Eran pisadas, pisadas de gigante… Verita rogó al cielo y especialmente al niño Jesús que la cuidara y comenzó a cantar una vieja canción de navidad, que le había enseñado su abuela, para quitarse el miedo.
  
-     Oh tannenbaum, oh tannenbaum. Wi grun sin dei ne bleter…

¡Pacatapum, pam, pam!  ¡Paaaaaam!  Un ser tosco, gigante y peludo atravesó la puerta, haciéndola pedazos.  Parecía sorprendido de ver a una niña tan pequeña y sola.  

-    ¿Una niña? ¿Dejaron a una niña en casa?

El ronco crujir de su voz  fue ensordecedor, la cristalería estalló y  Vera María sintió cómo si su alma saliera del cuerpo, por más abiertos que tenía los ojos no lograba creer lo que veía.

-     ¡Eres un ogro! ¡Un ogro!
-     Si soy un ogro y tengo hambre.

El ogro tenía unos colmillos afilados, amarillos, su lengua era púrpura y su aliento, feroz.

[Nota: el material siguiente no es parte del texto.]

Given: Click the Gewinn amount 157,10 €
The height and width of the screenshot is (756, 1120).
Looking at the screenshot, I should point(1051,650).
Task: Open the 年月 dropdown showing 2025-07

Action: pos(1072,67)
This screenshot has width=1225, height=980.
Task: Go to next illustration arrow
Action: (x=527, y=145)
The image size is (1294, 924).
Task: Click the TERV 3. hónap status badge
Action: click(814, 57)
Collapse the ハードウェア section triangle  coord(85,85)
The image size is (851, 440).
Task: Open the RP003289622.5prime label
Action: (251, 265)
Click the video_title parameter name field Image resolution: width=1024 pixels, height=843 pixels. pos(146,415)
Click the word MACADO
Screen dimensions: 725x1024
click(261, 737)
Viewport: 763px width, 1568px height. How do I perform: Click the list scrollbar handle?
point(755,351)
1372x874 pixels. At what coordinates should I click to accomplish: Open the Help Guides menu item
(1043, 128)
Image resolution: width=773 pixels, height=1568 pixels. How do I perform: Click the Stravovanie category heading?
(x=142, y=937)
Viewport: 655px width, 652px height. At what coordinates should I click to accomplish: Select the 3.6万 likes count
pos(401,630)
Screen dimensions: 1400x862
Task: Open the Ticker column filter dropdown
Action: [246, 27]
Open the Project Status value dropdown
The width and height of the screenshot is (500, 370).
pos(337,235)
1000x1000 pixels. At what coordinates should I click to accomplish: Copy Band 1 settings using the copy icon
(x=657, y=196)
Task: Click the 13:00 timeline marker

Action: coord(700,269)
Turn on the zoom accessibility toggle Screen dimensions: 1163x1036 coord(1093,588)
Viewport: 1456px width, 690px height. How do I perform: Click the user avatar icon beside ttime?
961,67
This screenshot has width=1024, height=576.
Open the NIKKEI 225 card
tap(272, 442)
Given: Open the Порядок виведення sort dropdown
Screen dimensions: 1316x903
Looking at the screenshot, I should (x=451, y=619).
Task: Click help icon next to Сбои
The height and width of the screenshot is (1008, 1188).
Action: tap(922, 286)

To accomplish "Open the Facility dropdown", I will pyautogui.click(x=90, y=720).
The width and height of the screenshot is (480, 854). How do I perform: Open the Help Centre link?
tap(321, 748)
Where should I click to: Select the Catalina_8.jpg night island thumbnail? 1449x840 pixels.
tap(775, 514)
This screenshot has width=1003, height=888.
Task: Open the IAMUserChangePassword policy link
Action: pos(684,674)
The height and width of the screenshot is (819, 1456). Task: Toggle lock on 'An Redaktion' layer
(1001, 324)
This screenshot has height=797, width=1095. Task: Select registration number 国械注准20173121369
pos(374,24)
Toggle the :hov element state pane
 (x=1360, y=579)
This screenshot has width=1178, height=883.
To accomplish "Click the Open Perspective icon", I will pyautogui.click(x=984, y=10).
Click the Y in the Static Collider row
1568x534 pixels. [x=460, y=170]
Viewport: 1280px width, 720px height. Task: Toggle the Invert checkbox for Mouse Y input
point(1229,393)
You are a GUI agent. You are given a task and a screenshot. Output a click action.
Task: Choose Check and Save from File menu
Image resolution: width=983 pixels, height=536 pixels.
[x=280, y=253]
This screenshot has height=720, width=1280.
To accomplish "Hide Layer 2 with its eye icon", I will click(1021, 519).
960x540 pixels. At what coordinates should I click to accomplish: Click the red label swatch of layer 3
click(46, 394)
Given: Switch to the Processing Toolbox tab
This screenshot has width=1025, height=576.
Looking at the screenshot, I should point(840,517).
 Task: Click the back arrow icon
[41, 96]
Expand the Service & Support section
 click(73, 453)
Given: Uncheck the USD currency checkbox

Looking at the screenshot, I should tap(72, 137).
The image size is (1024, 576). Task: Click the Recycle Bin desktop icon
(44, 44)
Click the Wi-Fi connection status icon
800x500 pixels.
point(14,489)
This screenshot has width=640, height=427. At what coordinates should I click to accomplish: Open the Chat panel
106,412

-     ¿Por qué te dejaron sola?
-   ¡Estoy cuidando del fuego del hogar! – Respondió con valentía vikinga.

El ogro se echó a reír a carcajadas. 

-      Así que eres la valiente guardiana de la casa. ¿Y los demás?
-     ¡Están en la misa de Navidad!     
-     ¿Navidad? – El Ogro parecía desconcertado. - ¿Qué es  Navidad?

Un vuelco de salvación entró como un aire tibio en el corazón de la niña.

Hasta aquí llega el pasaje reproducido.